Do exams really never end? Here's what the cards say about June Three arcana to help navigate fears, possibilities, and futures yet to be written

Venditti sang about the night before exams, and everyone knows that June has always been a decisive month when you're nineteen and in your final year of high school. People constantly tell you that your graduation exam is important, that it will shape your life forever, but in reality, no one tells you that it's just one exam among many, and that it doesn't really prepare you for the world outside (or at least, not very much). Whether you leave high school with the minimum passing grade or with top honors, what truly matters is knowing what you're going to do next. Very few people have a clear idea of their future by the time they reach graduation. I've noticed this more and more over the years, both among my peers and younger students. I myself wanted to study history and ended up studying communication, making that decision after graduation and within the span of a single summer. That afterward can make you anxious and disoriented. You find yourself wondering whether the choice you've made is actually the right one. It's at that moment that you have to decide whether it's time to follow your dreams or whether it's better to take a more "secure" path and postpone what you truly want to a supposedly more "stable" time in the future. And perhaps that's exactly why June is such a tarot month: it confronts us with questions that have no single correct answer. The cards can't tell you how to tackle your written exams or save you from the summer exam session, but they can offer a different perspective on what you're feeling now that you're in the eye of the storm. Because the truth is that exams don't end with graduation: they change shape, they change name, but their essence remains the same. That's why I asked the deck to help us out, if only to untangle the knot of thoughts swirling around in our heads.
June's Tarot Cards
Judgement — The Italian literature teacher
There is a precise moment during graduation exams when you stop speaking to the examination board and start speaking to yourself. It often happens during the oral literature exam, while you're trying to explain something you thought you already understood (like The Rain in the Pinewood or The Infinite), only to realize that your answer is actually about you as well. The Italian teacher was always the one who asked you to truly put yourself on the line, whether in essays or oral exams, and Judgement works in exactly the same way. If you've chosen this card, June places you in front of a decision that keeps resurfacing even when you try to ignore it. It may concern your future, your studies, your career, or something much more personal, even something as simple as an argument with your best friend. Judgement does not ask for certainty; it asks for a willingness to listen to what has been trying to speak to you for a long time. The most difficult examination board is not the one sitting across the table asking you about Manzoni or Foscolo; it's the voice inside you that is waiting to be taken seriously.

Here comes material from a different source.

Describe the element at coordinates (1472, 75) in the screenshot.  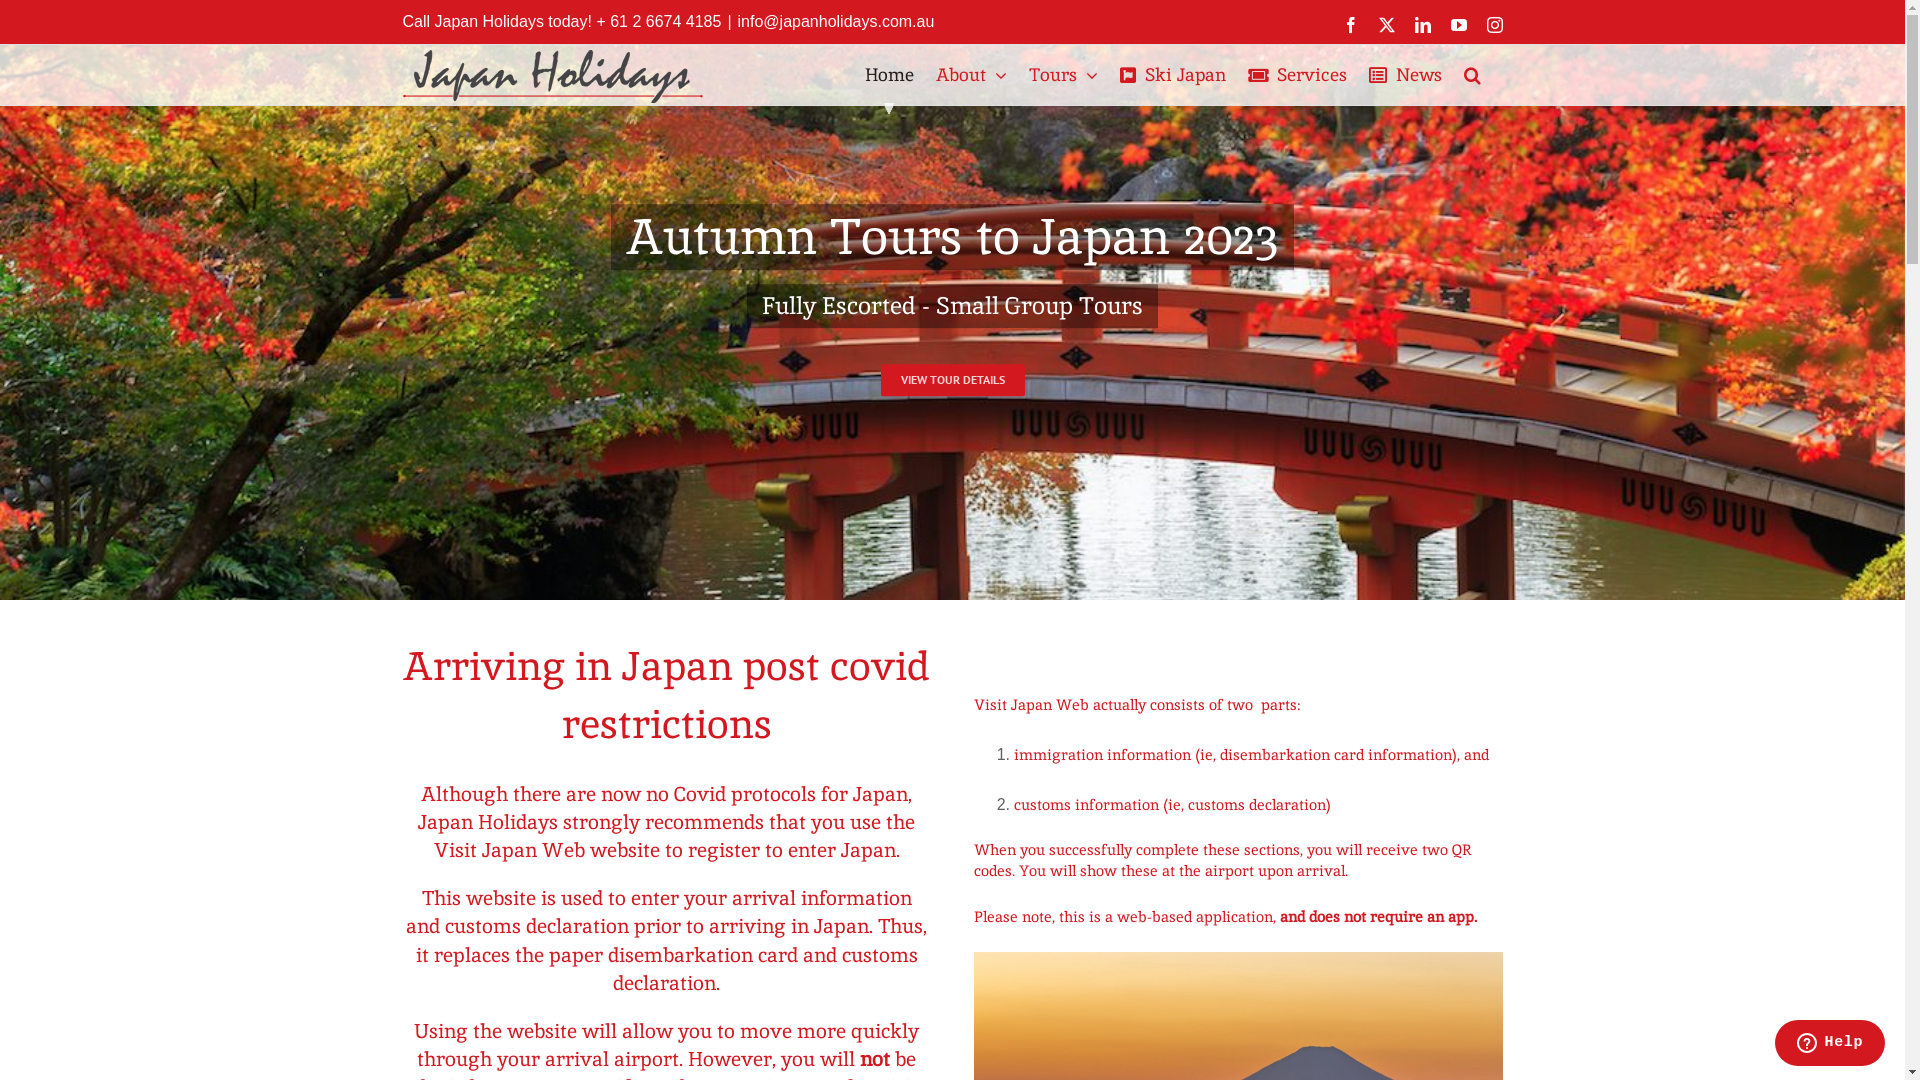
I see `Search` at that location.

Two of Swords — The mathematics teacher
The mathematics teacher was always the one who insisted on the process, on showing your reasoning no matter what, proving that you had worked through the problem and attempted to solve the equation. The correct answer alone was never enough: she wanted to understand where you had gotten stuck. The figure depicted on the Two of Swords is usually blindfolded and holds two crossed swords in front of her chest. Behind her, rocks emerging from the water suggest that the situation is stormy and therefore more complicated than it appears. Sometimes we remain still not because we don't know what to do, but because choosing means giving something up, and as long as we remain motionless, every possibility stays open. The problem is that sooner or later, standing still becomes just as much of a choice as moving forward. If you've chosen this card, June invites you to look at the options you already know with greater honesty and a more open mind, perhaps after taking a break. Not because the answer is simple, we all know mathematics is never simple, but because continuing to postpone it requires far more energy than it seems.
Ace of Wands — The philosophy teacher
The philosophy teacher was the one who asked the hardest questions just when you thought the exam was over, because they wanted to see where your reasoning would take you. Some questions served precisely that purpose: not to close a discussion, but to open a new one and encourage you to keep pushing beyond your limits. The Ace of Wands carries the same energy. It depicts a hand emerging from above, holding a branch whose leaves grow in every direction without a defined shape. It is the card of beginnings, of everything that still exists as potential before becoming a project, a decision, or a path to follow. Without offering certainty, it suggests that something has already begun to move. In a month like this, when it seems as though everyone else has already decided what to do with their future, the Ace of Wands reminds you not to confuse clarity with value. Not having a plan yet does not mean you're behind. If you've chosen this card, trust what sparks your curiosity, excites you, or keeps returning to your thoughts. Some paths can only be recognized after you've walked them for a while, and not knowing where they lead yet does not mean they aren't worth taking.